• _Work required_
Which lines in the records below mention the word "agent"? Copy each one out.

• _Stored items_
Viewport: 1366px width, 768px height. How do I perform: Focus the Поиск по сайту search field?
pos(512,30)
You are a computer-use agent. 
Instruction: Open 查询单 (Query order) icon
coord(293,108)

---

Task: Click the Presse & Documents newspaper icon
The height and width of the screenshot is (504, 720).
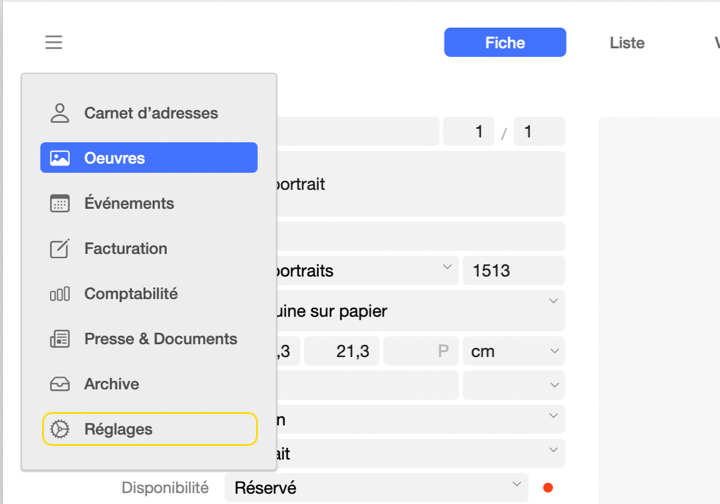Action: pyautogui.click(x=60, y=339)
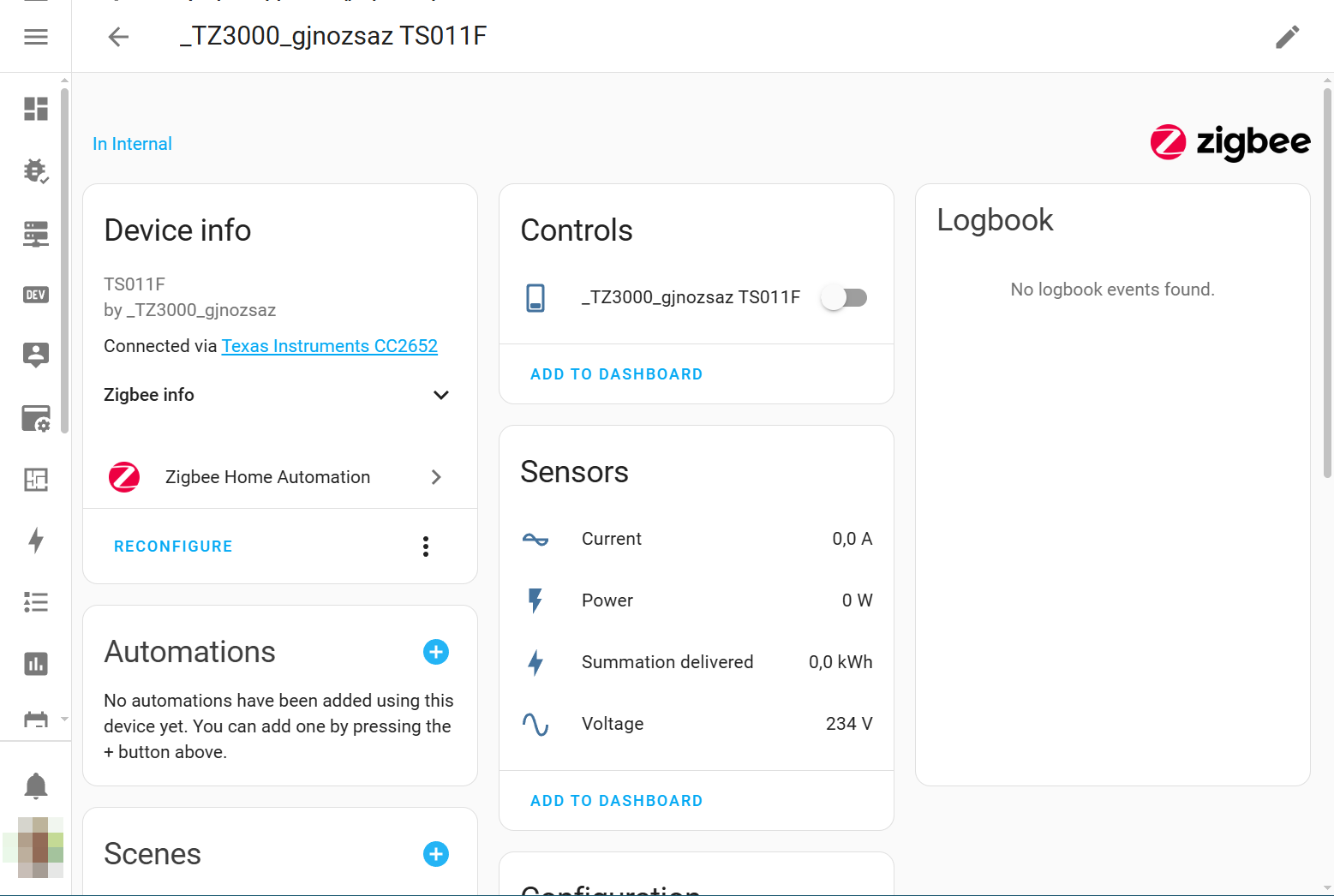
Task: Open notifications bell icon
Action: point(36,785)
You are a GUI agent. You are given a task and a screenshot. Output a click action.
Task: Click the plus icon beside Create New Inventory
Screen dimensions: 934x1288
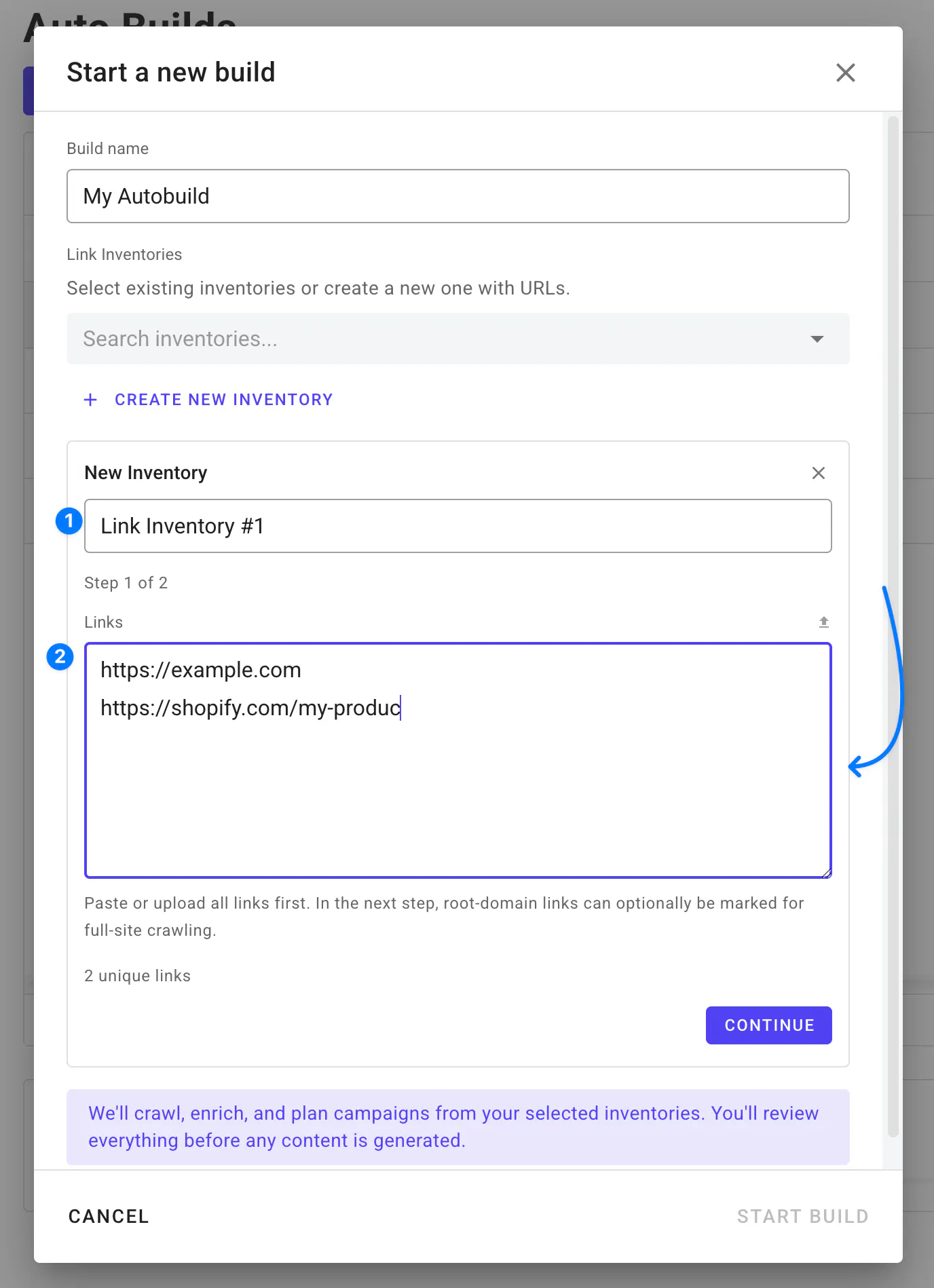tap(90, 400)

• _Your solution_
You are a computer-use agent. 
You are a GUI agent. You are given a task and a screenshot. Output a click action.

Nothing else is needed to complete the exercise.